Tonio s’approcha du styliste, lui mit la main sur l’épaule et dit :
— Bienvenue dans le monde gay chéri !
— Sérieux ? reprit Cléo. Pourtant, je me rappelle qu’elles ne te laissaient pas indifférent.
Il éluda.
— Et toi ?
— Bof moi, rien de spécial. Un BTS tourisme en poche et un poste au Majistic. Rien d’original.
— Tu oublies le rôle dans le nouveau film de Maestro !
Elle avait une journée pour apprendre son texte. Elle tournait le lendemain et le trac la paralysait. Première scène ! ça commençait mal. Elle s’engueulait avec son père. Jamais, elle n’oserait élever la voix contre lui.
La veille au soir, elle avait rencontré toute l’équipe d’acteurs. Arsène l’avait présentée comme la petite nouvelle. Même si elle était la tête d’affiche, il n’avait pas pris de risques. Jean Reno jouait son père. Il avait été très gentil avec elle et l’avait félicitée avant de savoir si elle allait être à la hauteur.
— Ne jamais douter de soi, lui avait-il dit en mettant sa main sur son épaule.
Elle aurait dû immortaliser l’instant.
En regardant le script entier, elle comprit qu’elle avait peu de scène avec lui. Elle ne voyait que Ludivine s’étaler et c’était elle. À Partir de demain, elle deviendrait Ludivine de Montgomery. Elle réalisa rapidement que Jean Reno n’aurait son nom au générique que pour une brève apparition, il disparaissait dans un tragique accident de voiture.

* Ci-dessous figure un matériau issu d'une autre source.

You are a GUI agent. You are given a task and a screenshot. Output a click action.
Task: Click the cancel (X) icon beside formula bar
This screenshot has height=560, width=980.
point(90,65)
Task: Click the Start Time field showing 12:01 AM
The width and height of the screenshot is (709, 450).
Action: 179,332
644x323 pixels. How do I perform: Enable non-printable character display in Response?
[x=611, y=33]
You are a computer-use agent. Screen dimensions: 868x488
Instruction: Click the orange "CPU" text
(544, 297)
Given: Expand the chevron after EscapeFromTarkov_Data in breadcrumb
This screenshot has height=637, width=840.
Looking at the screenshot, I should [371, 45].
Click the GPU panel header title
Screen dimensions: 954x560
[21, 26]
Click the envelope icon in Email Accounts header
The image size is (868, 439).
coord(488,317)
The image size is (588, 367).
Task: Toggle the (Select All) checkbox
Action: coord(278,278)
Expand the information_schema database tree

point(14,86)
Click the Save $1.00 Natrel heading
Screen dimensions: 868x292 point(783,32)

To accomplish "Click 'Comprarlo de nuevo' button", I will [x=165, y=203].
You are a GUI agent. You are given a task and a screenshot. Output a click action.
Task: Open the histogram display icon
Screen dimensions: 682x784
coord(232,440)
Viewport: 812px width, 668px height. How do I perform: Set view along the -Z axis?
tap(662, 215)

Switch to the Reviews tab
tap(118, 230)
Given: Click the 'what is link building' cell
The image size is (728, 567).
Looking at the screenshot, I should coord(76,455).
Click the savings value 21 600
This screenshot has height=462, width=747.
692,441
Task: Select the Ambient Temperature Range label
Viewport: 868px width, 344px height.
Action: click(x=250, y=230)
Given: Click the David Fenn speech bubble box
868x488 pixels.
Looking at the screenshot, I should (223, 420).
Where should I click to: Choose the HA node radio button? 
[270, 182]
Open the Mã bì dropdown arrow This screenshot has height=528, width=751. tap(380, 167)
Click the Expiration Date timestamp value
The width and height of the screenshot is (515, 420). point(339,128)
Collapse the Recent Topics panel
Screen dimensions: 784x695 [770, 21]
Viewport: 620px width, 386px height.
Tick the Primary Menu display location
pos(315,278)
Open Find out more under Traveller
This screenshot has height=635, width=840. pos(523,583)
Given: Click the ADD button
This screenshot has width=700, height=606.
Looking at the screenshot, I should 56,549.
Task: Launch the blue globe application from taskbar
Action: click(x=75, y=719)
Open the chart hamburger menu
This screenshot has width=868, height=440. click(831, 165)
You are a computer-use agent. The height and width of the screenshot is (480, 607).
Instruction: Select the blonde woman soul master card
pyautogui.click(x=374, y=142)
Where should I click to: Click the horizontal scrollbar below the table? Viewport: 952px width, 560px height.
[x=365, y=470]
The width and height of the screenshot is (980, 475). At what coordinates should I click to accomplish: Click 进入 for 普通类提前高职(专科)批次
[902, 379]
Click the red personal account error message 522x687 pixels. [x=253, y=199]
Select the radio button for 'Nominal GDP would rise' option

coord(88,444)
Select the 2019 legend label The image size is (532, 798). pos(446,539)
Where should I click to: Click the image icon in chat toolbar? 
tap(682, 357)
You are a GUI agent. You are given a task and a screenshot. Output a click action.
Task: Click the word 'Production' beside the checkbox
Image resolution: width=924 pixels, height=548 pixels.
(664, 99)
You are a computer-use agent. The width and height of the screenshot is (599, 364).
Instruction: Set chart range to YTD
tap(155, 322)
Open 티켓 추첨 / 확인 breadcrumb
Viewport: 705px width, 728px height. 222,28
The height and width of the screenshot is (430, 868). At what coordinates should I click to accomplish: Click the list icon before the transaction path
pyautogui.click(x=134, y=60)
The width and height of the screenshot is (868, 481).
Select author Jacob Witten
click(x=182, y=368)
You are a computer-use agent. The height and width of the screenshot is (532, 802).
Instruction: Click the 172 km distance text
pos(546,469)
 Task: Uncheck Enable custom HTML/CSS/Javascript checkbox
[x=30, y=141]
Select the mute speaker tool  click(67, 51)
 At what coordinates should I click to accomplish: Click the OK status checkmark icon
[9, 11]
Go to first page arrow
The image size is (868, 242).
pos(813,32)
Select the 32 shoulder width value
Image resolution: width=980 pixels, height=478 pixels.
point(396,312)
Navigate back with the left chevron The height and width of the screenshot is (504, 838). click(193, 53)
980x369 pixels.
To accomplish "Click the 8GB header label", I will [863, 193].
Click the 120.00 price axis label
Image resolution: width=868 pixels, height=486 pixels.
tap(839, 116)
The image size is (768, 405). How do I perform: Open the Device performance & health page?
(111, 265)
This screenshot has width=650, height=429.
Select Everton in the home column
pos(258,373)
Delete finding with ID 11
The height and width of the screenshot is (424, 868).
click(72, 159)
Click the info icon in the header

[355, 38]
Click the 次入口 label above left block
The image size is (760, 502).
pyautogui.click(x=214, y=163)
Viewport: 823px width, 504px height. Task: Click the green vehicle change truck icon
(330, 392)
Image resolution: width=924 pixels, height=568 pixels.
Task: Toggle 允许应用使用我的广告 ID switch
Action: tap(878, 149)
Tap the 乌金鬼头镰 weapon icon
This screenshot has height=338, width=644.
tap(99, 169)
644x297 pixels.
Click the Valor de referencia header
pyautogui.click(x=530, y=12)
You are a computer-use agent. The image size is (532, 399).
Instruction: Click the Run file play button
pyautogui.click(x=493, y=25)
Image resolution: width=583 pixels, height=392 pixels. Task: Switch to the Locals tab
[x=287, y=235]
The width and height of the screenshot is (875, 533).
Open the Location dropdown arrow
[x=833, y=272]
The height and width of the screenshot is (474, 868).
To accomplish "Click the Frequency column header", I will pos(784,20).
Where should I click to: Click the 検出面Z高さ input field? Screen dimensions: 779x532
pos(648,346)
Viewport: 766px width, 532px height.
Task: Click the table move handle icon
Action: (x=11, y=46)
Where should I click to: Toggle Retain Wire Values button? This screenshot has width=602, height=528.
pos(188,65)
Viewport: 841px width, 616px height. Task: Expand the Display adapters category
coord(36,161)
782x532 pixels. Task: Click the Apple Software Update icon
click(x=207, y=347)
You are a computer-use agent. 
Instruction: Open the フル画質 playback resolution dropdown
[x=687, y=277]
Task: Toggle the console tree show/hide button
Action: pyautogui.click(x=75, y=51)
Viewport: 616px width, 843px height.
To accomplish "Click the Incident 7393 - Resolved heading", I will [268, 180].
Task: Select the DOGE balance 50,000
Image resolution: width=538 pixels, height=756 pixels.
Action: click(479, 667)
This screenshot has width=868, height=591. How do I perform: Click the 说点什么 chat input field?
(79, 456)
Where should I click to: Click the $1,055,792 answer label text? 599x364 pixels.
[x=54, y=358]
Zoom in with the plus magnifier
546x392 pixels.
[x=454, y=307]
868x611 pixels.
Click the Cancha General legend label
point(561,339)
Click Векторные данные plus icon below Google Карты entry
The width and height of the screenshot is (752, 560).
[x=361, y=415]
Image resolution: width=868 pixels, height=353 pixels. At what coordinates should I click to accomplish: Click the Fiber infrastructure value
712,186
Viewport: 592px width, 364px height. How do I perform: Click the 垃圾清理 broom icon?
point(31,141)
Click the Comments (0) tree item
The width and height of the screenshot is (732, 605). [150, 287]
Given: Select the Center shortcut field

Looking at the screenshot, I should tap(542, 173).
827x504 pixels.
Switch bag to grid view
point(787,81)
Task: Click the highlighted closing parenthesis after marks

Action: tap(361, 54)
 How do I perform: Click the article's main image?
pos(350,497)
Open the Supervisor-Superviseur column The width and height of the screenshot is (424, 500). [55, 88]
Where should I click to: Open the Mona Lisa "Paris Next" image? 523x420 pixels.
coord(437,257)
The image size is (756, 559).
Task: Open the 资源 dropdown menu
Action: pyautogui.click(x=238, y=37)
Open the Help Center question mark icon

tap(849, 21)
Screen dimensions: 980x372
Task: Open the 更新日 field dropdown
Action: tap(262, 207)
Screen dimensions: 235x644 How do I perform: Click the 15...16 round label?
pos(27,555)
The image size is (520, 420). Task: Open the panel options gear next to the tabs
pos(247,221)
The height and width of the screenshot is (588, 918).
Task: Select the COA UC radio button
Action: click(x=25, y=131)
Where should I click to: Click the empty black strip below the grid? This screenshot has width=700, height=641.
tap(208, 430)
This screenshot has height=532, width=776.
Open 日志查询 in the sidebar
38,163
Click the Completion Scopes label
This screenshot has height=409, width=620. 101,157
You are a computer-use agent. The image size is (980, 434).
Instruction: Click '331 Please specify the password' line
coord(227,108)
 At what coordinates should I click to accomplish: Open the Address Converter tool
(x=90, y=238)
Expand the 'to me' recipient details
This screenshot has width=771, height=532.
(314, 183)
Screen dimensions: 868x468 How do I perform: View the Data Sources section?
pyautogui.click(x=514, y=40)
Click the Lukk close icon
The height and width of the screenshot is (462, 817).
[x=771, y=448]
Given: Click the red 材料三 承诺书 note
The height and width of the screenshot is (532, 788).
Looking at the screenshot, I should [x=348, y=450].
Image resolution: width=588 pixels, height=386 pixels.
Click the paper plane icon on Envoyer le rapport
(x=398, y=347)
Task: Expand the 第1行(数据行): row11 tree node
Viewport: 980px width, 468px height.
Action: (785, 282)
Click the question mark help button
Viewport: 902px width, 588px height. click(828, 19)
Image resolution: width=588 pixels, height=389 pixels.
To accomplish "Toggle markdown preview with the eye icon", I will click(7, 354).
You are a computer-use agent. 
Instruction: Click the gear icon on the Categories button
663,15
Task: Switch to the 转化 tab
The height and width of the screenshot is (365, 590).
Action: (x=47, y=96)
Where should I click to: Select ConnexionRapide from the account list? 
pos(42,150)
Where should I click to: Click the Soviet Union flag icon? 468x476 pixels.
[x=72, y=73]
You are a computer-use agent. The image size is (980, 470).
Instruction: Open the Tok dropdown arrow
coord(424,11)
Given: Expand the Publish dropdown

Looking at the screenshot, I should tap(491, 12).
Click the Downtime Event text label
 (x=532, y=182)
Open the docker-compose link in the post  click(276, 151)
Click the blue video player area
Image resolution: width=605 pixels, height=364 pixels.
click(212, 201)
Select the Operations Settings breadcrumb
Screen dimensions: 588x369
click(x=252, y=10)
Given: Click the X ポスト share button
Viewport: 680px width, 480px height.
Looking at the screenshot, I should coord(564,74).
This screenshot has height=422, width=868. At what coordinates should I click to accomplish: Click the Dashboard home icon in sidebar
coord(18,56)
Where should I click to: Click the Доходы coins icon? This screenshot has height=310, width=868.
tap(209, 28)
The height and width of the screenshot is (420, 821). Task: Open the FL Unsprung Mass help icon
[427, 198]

Pierre Niney jouait son frère. Elle n’aurait pas à l’embrasser. C’est la première chose qu’elle avait vérifiée en feuilletant les pages. Elle n’aurait pas pu, impossible !
Elle entendait le brouhaha à l’extérieur et elle, elle était seule avec son texte. Elle se plongea dedans et marcha de long en large en répétant ses phrases. Elle se regarda dans le miroir pour voir la tête qu’elle avait en parlant. Elle fit des grimaces, se mit en colère. Elle se filma avec son téléphone en prenant la pause. Elle passa ses mains dans ses cheveux et chanta.
— Tu as toujours une très jolie voix !
Ulysse était appuyé contre la porte et l’écoutait depuis quelques minutes.
— Je t’ai apporté cette robe. Tonio va arriver pour te coiffer.
Elle saisit le costume.
— C’est vachement décolleté !
— Essaie avant de faire tes commentaires.
Tonio entra avec ses brosses et ses peignes.
— Alors, ma belle rouquine, comment vas-tu ? Et toi ? Ulysse le magnifique, sais-tu que pour toi je serais une jolie Pénélope ?
Il en profita pour battre des cils et minauder devant le styliste. Cléo éclata de rire.
— Ah ! je suis gâtée avec vous deux !
— Passe ta robe que je puisse la retoucher si besoin. Pendant un certain nombre de scènes, c’est celle-là que tu dois porter. Maestro y tient.
La robe jaune et prune s’étalait sur un fauteuil. Le coiffeur ajouta :
— Il souhaite aussi que tu gardes tes cheveux détachés, bouclés, avec un foulard.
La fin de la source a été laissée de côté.